- _REQUIREMENT_: Only lines holding the word "peak" are wanted from the records; copy all of them.

Pixel coordinate grounding data
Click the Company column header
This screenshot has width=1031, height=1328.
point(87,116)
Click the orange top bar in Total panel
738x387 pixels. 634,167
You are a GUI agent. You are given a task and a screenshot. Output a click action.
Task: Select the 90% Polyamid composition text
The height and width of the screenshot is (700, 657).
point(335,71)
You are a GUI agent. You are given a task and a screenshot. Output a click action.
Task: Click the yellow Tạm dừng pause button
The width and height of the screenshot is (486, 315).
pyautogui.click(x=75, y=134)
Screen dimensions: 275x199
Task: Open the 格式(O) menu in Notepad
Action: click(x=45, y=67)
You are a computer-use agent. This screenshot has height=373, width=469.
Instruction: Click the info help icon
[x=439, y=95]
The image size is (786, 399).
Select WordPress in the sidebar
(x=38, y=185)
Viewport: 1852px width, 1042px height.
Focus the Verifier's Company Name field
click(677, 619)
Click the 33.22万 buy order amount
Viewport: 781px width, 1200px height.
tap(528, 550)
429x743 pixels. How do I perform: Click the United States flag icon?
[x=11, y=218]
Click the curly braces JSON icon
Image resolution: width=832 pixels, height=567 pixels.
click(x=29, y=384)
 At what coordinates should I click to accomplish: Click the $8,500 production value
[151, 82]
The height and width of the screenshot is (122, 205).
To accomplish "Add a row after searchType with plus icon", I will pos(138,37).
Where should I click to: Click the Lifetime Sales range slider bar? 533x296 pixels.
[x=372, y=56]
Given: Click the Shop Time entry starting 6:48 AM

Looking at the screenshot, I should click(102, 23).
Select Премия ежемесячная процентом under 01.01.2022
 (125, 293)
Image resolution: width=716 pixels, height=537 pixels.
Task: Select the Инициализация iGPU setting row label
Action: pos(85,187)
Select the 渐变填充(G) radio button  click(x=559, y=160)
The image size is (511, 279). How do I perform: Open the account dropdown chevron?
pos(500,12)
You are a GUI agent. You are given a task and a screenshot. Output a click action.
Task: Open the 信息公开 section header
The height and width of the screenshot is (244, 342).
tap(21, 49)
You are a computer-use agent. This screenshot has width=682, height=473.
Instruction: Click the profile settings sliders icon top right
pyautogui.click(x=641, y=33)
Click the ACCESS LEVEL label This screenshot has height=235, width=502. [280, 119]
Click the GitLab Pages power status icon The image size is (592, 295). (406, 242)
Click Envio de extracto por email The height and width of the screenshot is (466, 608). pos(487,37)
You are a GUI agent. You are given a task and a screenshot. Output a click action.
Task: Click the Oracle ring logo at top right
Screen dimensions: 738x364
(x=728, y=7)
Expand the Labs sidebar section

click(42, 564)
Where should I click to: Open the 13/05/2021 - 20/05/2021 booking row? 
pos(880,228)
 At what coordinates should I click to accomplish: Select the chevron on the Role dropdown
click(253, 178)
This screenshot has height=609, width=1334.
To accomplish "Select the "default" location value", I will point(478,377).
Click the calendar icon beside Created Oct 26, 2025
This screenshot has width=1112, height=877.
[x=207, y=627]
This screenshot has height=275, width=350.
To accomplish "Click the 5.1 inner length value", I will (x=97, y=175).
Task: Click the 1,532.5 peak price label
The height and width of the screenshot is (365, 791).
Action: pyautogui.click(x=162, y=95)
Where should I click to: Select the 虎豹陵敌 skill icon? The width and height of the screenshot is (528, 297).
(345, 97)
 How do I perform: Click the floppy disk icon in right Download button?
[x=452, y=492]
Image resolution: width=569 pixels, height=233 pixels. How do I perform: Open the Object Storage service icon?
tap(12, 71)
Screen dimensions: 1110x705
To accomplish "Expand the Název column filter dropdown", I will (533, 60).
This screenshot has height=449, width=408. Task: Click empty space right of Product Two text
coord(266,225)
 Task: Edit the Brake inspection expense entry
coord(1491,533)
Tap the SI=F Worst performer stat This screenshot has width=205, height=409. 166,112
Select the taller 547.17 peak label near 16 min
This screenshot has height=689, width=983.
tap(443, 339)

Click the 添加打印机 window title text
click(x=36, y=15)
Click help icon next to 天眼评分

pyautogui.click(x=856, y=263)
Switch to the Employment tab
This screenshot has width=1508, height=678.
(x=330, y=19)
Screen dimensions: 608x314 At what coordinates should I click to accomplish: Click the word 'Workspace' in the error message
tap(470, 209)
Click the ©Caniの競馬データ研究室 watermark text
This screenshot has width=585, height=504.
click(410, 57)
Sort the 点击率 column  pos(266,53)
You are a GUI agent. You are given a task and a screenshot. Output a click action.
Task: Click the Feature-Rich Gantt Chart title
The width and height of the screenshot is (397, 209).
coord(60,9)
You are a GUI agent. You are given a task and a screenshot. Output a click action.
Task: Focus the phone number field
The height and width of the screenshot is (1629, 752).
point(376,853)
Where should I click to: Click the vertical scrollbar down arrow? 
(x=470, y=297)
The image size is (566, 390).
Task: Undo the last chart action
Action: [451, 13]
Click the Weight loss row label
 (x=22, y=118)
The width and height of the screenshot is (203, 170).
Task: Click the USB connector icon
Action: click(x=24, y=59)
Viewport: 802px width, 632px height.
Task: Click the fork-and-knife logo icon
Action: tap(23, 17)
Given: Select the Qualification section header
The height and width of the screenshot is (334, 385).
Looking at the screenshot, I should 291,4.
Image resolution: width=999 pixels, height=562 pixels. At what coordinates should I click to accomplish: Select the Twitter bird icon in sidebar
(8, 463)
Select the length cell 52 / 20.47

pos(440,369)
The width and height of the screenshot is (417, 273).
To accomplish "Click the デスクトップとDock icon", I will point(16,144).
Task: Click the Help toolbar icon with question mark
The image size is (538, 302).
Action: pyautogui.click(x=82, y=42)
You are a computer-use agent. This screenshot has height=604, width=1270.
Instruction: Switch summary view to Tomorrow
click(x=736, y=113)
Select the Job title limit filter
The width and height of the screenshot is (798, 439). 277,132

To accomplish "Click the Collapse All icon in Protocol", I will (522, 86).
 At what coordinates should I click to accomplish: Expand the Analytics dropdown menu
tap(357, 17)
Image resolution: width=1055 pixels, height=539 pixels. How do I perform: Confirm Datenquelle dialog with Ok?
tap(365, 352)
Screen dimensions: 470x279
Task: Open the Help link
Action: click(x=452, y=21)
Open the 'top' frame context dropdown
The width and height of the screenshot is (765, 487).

- _TASK OUTPUT_:
Task: Click the 1,532.5 peak price label
Select the taller 547.17 peak label near 16 min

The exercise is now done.